Helen Duncan

http://commons.wikimedia.org/wiki/Image:HMS_Barham_explodes.jpg

In November 1941 a U-boat torpedoed the British battleship Barham, but the Germans didn’t realize they’d hit it. The British Admiralty managed to keep the loss a secret for two months, but in the interval a Scottish spiritualist named Helen Duncan announced that the Barham had sunk. She said she’d heard the news from a dead sailor.

The British authorities arrested Duncan, hoping to discredit her story. They appealed to an old law against fraudulent “spiritual” activity … which unfortunately was called the British Witchcraft Act of 1735.

So: History records that a practicing medium who revealed an “unknowable” secret at a séance in 1941 was convicted under a witchcraft law. She served 9 months.

Comanche

http://commons.wikimedia.org/wiki/File:ComancheeCuster-GrabillLR.jpg

It’s not quite true that Custer’s entire detachment was killed at Little Bighorn.

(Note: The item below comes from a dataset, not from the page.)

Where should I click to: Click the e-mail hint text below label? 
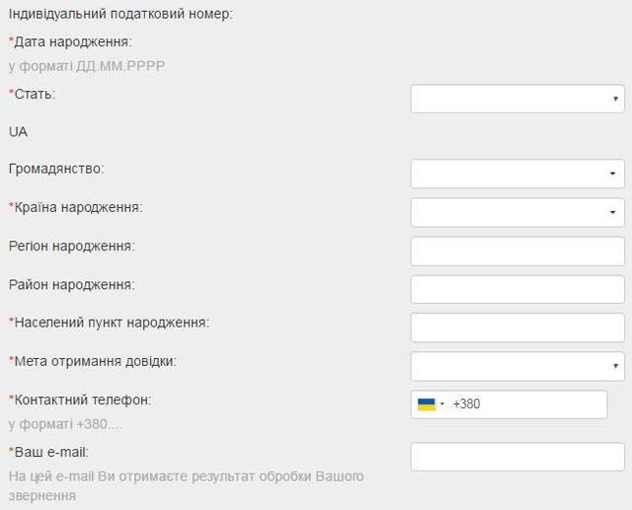click(x=187, y=486)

Two days after the battle, this horse appeared, badly wounded but still alive. It had been the personal mount of one of Custer’s captains.

Nursed back to health, Comanche was named a “second commanding officer” in the 7th Cavalry. He was buried in 1890 with full military honors.

Scrap Paper

In 1946, the inflation rate in Hungary reached 4.19 quintillion percent, a modern record.

By August, all the Hungarian banknotes in circulation would have bought one-thousandth of one U.S. cent.

Come Out, Come Out …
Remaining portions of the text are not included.